#### SUPPLIED RECORDS:
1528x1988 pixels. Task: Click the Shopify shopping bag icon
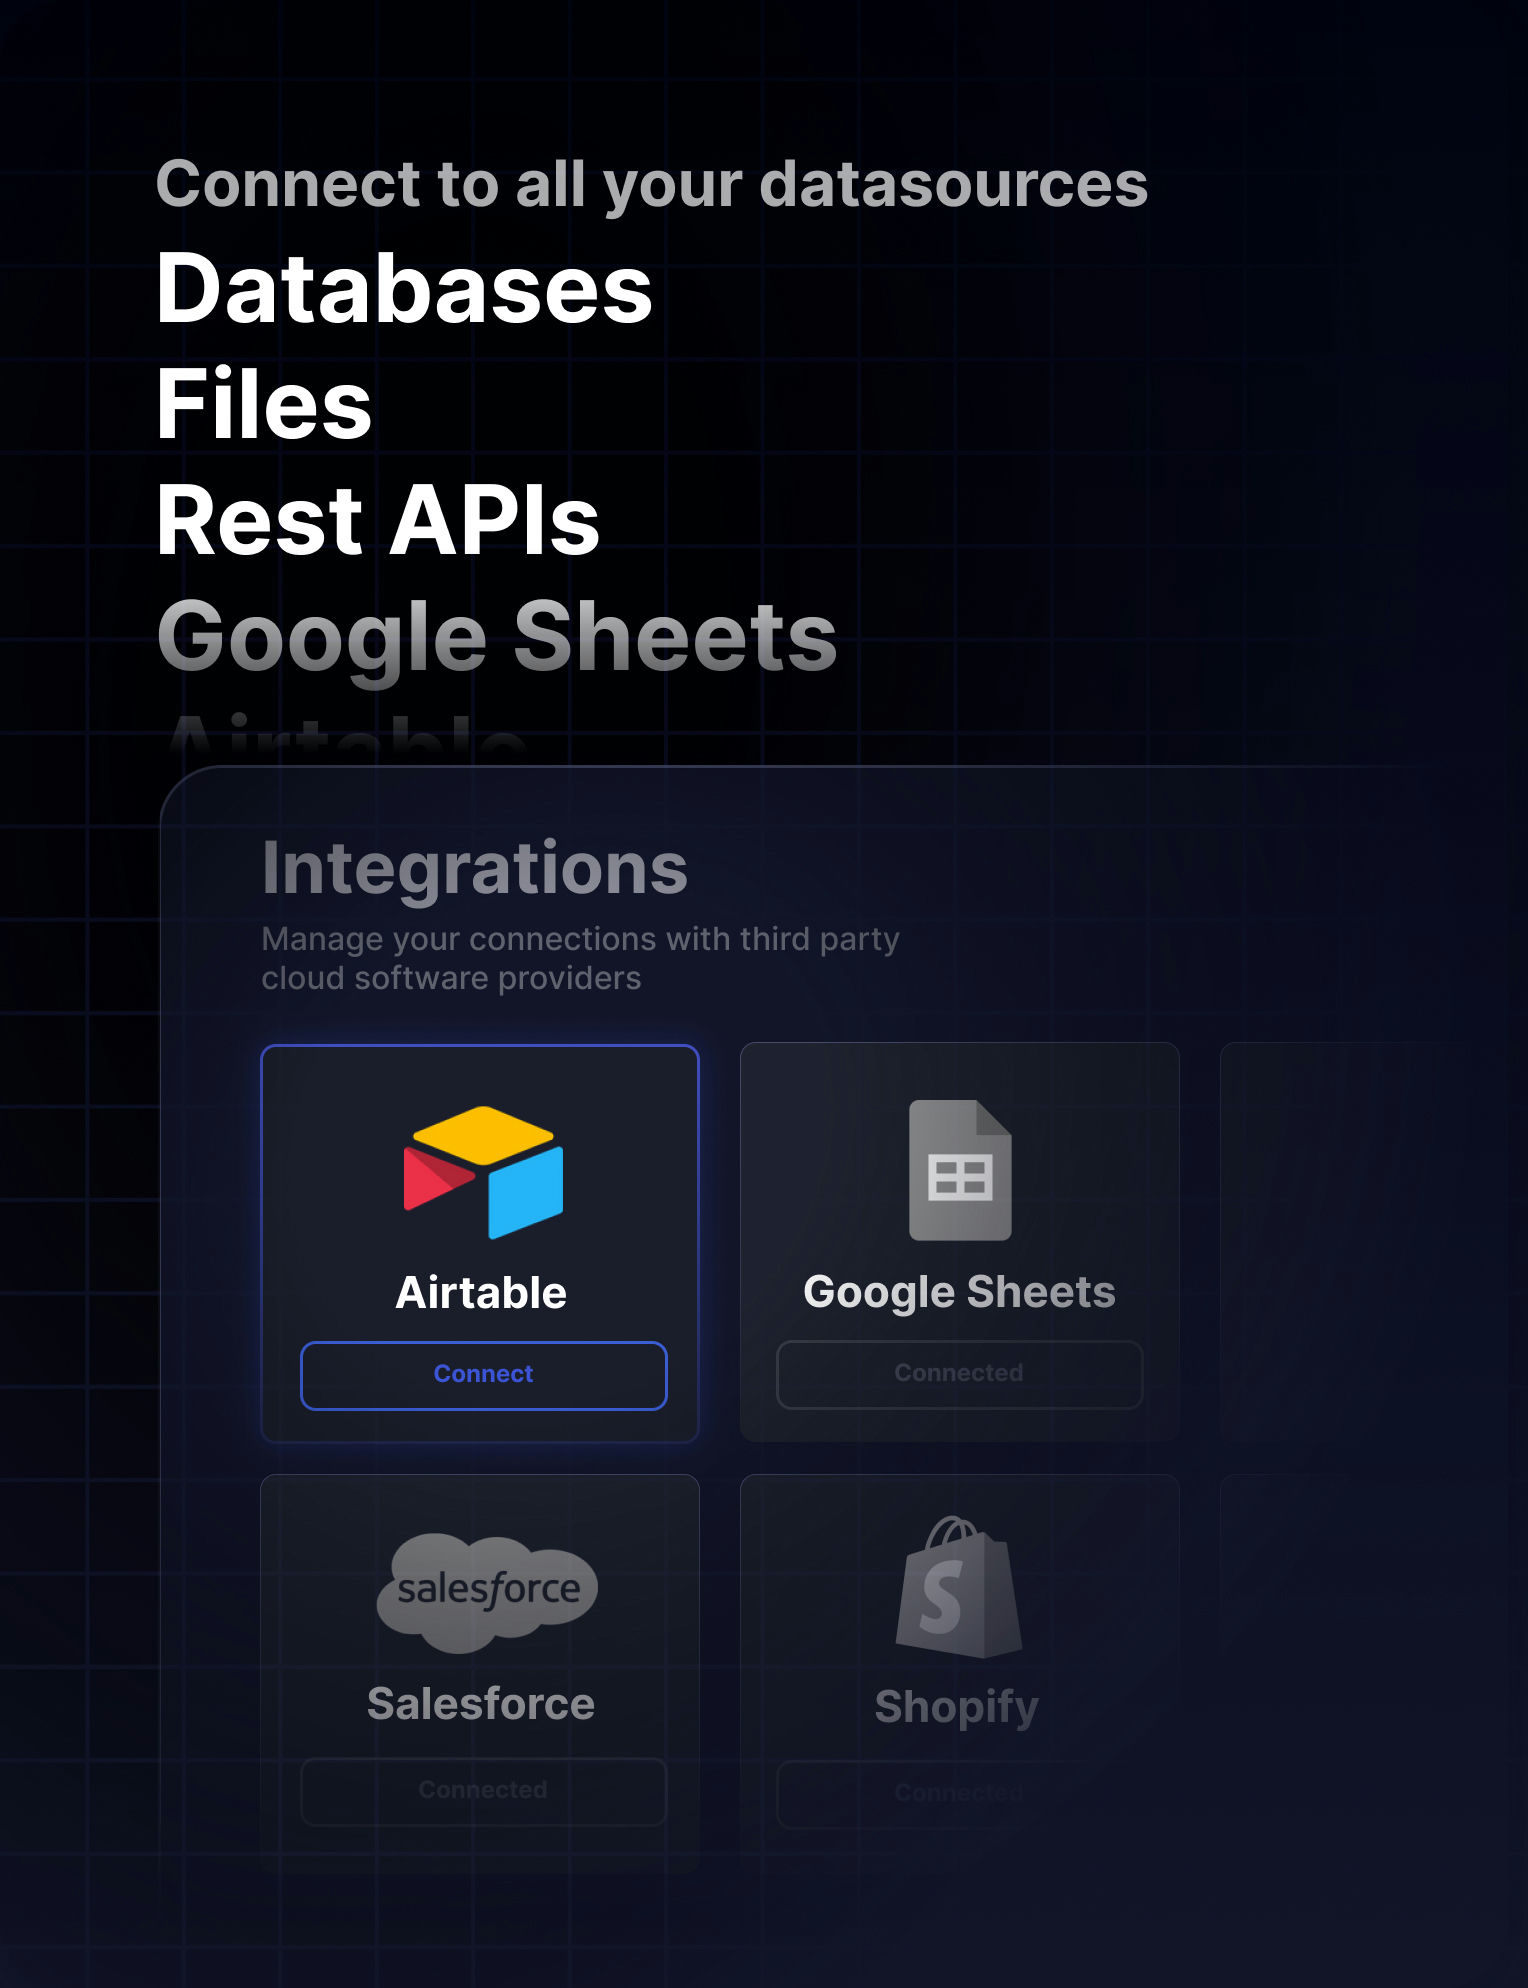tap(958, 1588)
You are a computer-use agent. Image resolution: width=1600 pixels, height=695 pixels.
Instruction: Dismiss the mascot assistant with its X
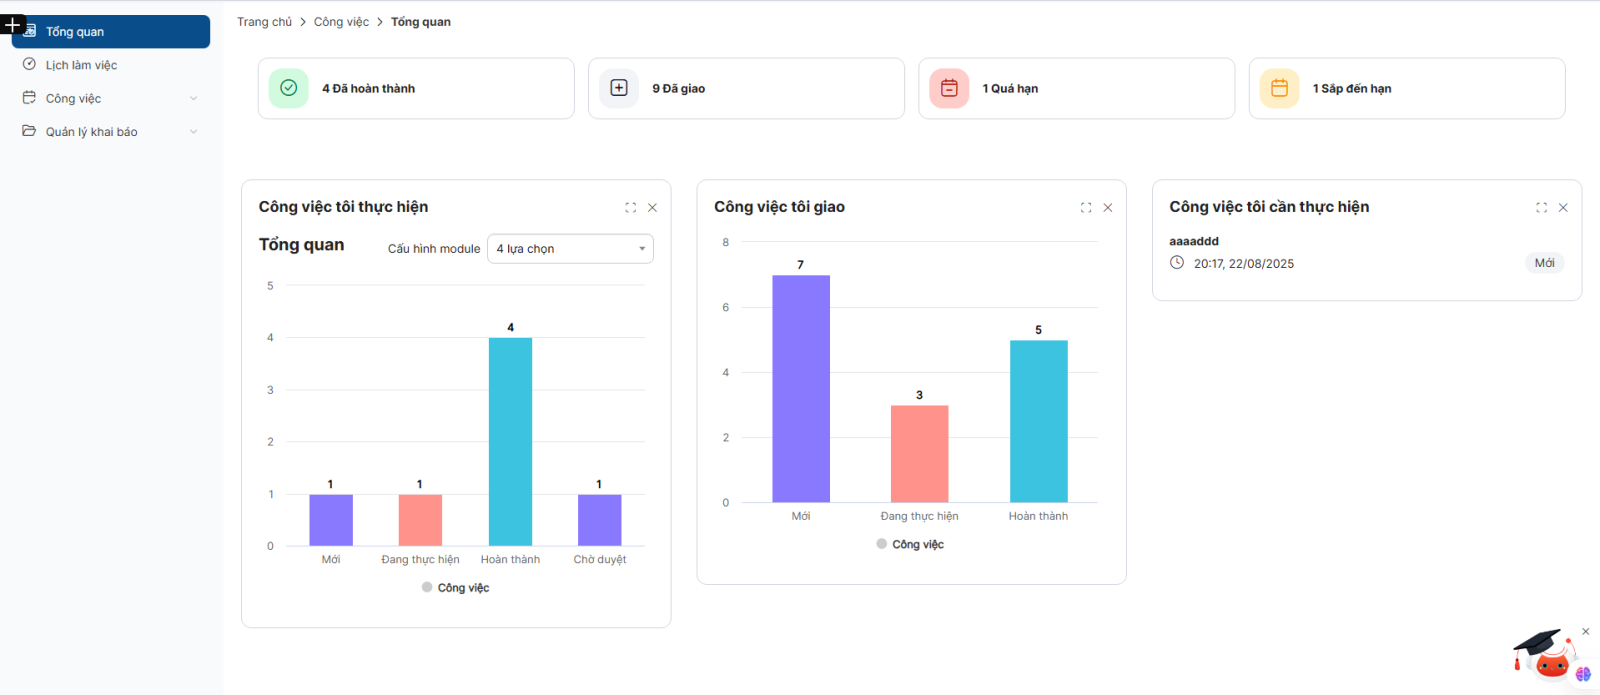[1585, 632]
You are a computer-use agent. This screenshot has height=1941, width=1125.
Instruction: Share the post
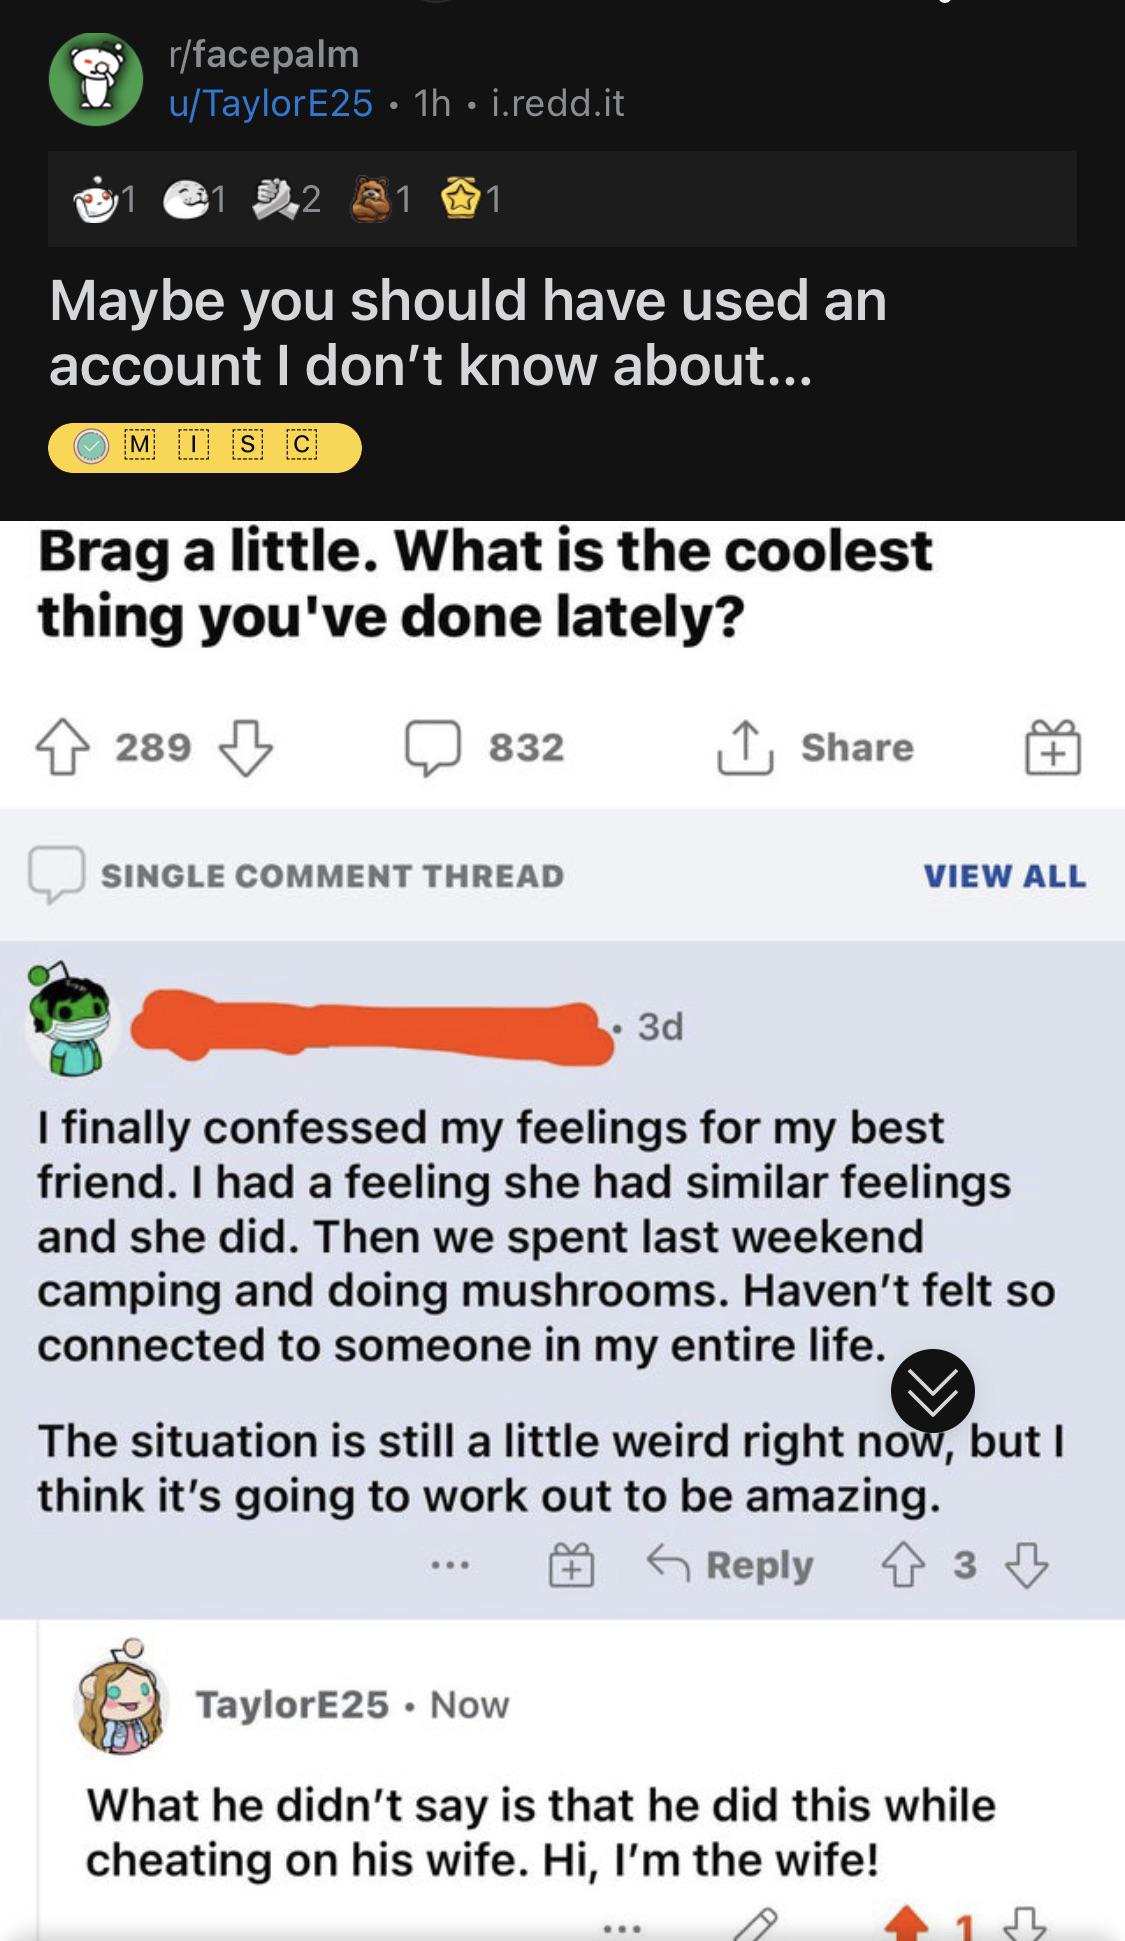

#### STATED PROBLEM:
Count the lines in the rows above that contain the string "height", matching case exactly, and give only the number.

#### EXERCISE RESULT:
2